Brad: R&R, Hamilton, and many other serious, bright, empirical economists that are not part of your "faction" frequently argue "interest rates may be low now, but they could rise quickly." (Similarly, stock prices may be high now, but they could fall, particularly if long-term interest rates rise.) And in the next breath, they argue that because debt levels are slower and more costly to adjust than asset prices, the prudent course is to slow the growth of debt now.
What say you to this? In your title, you speak of "Risk". Theirs is (I think) a risk-management argument. Surely it deserves acknowledgement.
As Olivier Blanchard of the IMF/MIT said on April 17, 2013:
The true worries come not from the long-run higher-debt slower-growth correlation but rather from issues of multiple equilibria or equilibrium fragility…

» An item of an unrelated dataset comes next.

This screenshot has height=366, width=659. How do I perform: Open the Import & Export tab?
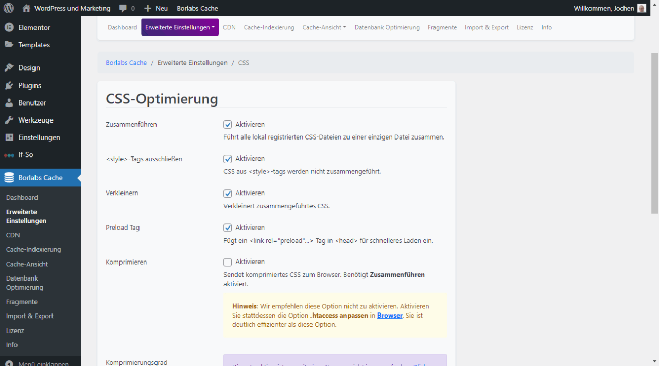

Let me respond by noting a paragraph from Martin Feldstein:
I wouldn’t recommend [shorting bonds] to people even though I believe that bond values are ultimately heading lower. There is an opportunity, but it’s very risky, because you’re betting against the Fed, and you could win three months from now or you could win three years from now, and so you’d have the cost of carrying it for those three years. If I’m right about the potential magnitude of the fall, even if it took three years, that could be a winning bet. But, again, it’s a very risky bet right now… And one from Reinhart, Reinhart, and Rogoff (2012) on all the tools modern governments have to prevent spikes in interest rates when debt is denominated in a currency they control:
Directed lending to the government by captive domestic audiences (such as pension funds or domestic banks), explicit or implicit caps on interest rates, regulation of cross-border capital movements... public ownership of some of the banks or through heavy “moral suasion”... high reserve requirements (or liquidity requirements), securities transaction taxes, prohibition of gold... placement of significant amounts of government debt that is nonmarketable. In principle, “macroprudential regulation” need not be the same as financial repression, but in practice, one can often be a prelude to the other...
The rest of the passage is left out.